1 million greet pope in Ecuador
Francis started his last full day in Ecuador by saying an open-air Mass for almost a million people on the grounds of a former airport in the capital, Quito.
Pope Francis especially asked that policy makers show respect and solidarity in protecting the great environmental diversity in Ecuador, which is home to both mountains and coastlands, as well as the Galapagos Islands.
Instead of reprimanding the younglings, Vatican bodyguards and Ecuadorian police picked up kids so Francis could kiss and bless them.
Wearing a white poncho over his white cassock to warm him against the Andean wind, Francis welcomed Bolivia’s social reforms.
The pope’s comments come on the heels of right-wing protests in Ecuador following government proposals to raise taxes on inheritance and capital gains.
QUITO, Ecuador – In his second homily on his weeklong homecoming to his native continent, Pope Francis has called for a “revolution” of evangelization in Latin America.
Late Monday night, the Pope said goodnight and went to bed. “Now the Bolivian people receive you with joy and hope”, said Morales, wearing a dark suit with an indigenous pattern embroidered around the lapels.
Olimpia Herrera, a 62-year-old teacher, said she was convinced by the pope’s words on family, which “we needed because there are many homes that are broken up”. “He is somebody who has really changed the church, changed young people’s way of thinking”, said Veronica Calderon, a 23-year-old civil engineering student who had arrived at six in the morning the day before the Mass.
Ecuadorean President Rafael Correa said his goodbyes to Francis as the pope walked up the stairs of the plane.

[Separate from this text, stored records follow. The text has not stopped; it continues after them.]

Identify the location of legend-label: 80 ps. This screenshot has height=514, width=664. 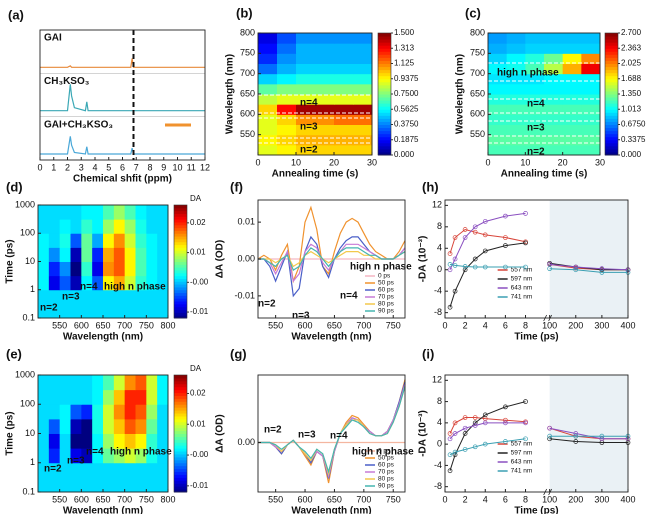
(386, 480). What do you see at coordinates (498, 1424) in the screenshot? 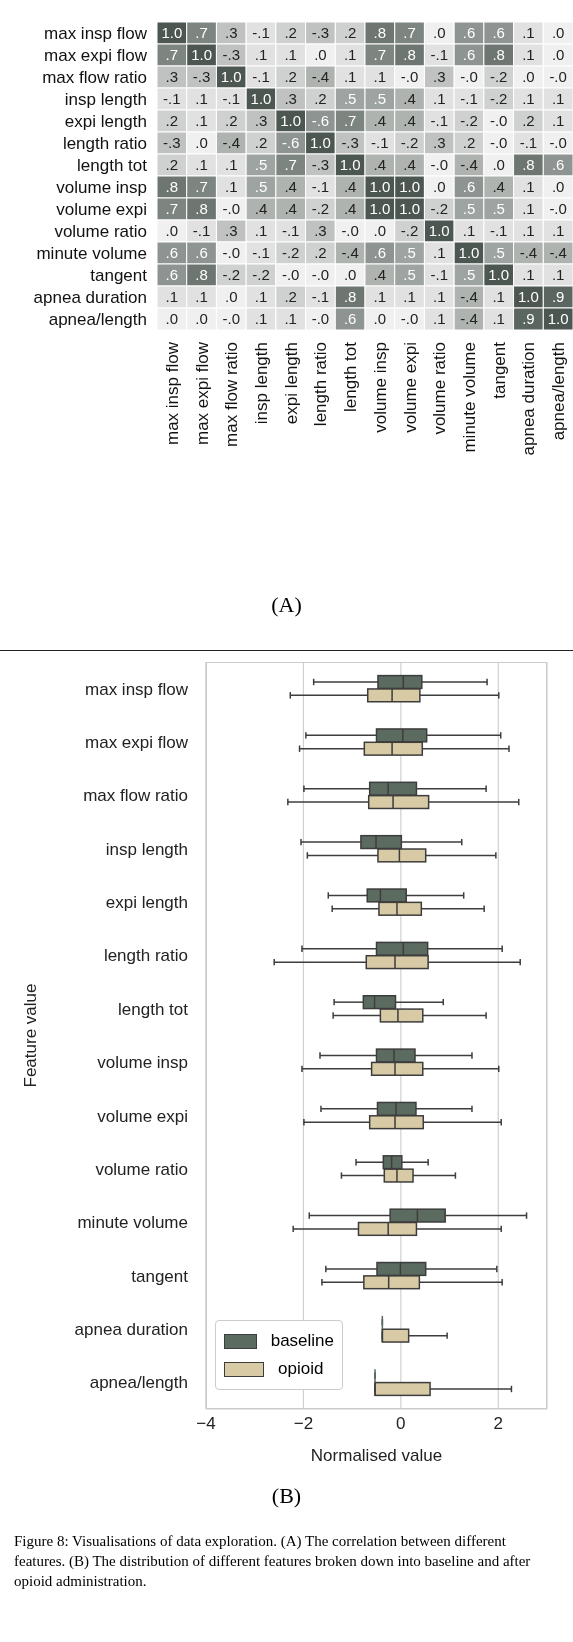
I see `x-tick-label: 2` at bounding box center [498, 1424].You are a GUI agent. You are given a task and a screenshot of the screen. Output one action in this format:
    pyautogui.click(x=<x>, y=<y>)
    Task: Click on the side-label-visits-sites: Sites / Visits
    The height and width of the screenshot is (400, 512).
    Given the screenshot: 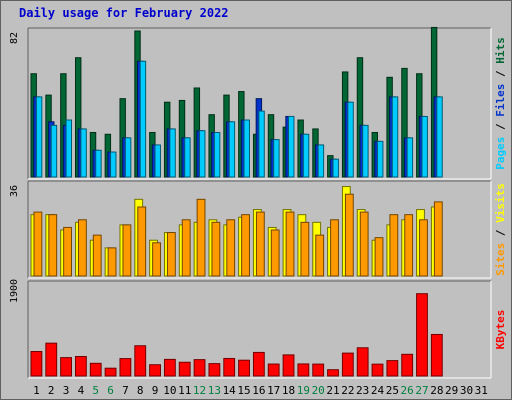 What is the action you would take?
    pyautogui.click(x=500, y=230)
    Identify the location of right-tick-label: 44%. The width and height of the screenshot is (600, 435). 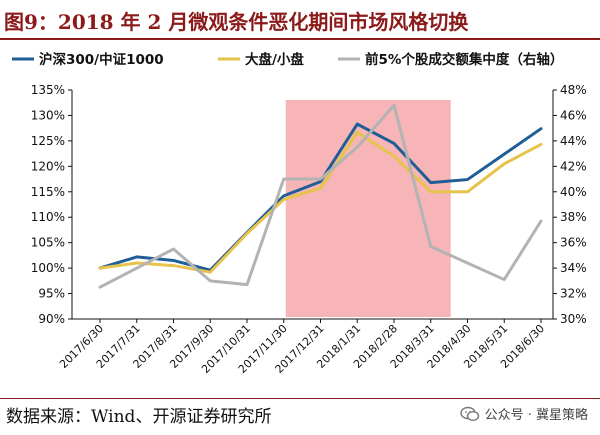
(574, 141).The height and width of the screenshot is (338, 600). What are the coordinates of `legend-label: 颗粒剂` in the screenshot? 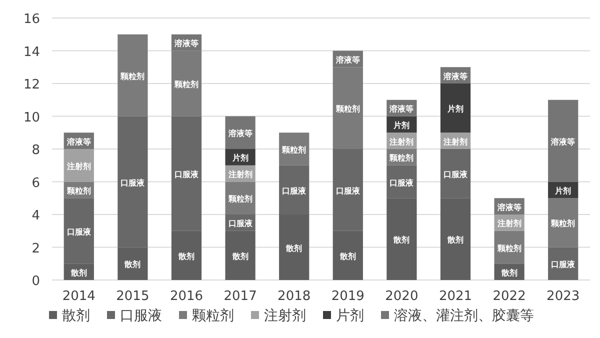 It's located at (213, 316).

“That visit pushed us to renew our commitment to evangelizing”, he said.
“Proselytism is a caricature of evangelization”.
This, he said, “is no longer a mere recommendation, but rather a requirement”, because of the harm “we have inflicted on (the earth) by our irresponsible use and abuse of the goods with which God has endowed it”.
The people of Ecuador took a step in this direction in the fall of 2008, when they became the first country to adopt a constitution that legally recognizes the “Rights of Nature” to “exist, persist, maintain and regenerate its vital cycles, structure, functions and its processes in evolution”. In Bolivia, 77 percent were Catholic in 2014 compared to 85 percent in 1970.
(AP Photo/Gregorio Borgia). Faithful hold a cross and a doll of Pope Francis as they wait for the Pontiff’s arrival to the Catholic University in Quito, Ecuador, Tuesday, July 7, 2015.
Pope Francis praised the conviction and strength in the “cry for freedom” during the nation’s struggle from European influence 200 years ago. He noted that Bicentennial Park commemorates Ecuador’s independence from Spain and called on Catholics to set aside their differences and be “builders of unity”.
The Mass featured readings in Quichua, the native language most spoken in Ecuador, and Ecuadorean vestments for the pope.
Argentine-born Francis spent most of Monday in the coastal city of Guayaquil, delivering a Mass to some 800,000 people before going to a Jesuit-run school to visit a friend he had not seen for three decades.
Entering the area, Francis stopped the popemobile for a brief moment to hug an elderly woman in a wheelchair.
A water-logged crowd estimated by officials at half a million awaits the pope at Quito’s Bicentennial Park. They were rewarded with a pre-dawn deluge that sent some 20 people to paramedics with hypothermia, said city operations director Cristian Rivera.
Two hydrosuction trucks worked to remove puddles from several inundated sections of the park, Rivera said.
“The desire to increase is human, but it is to service that we are called”, he said. What is notable, experts say, is how the pope has managed to sound social justice themes that overlap traditionally leftist leaders in South America who otherwise have been at odds with the church. Pontiff met this morning with thousands of members of the Association of Italian Catholic Guides and Scouts (AGESCI) in St. Peter’s Square.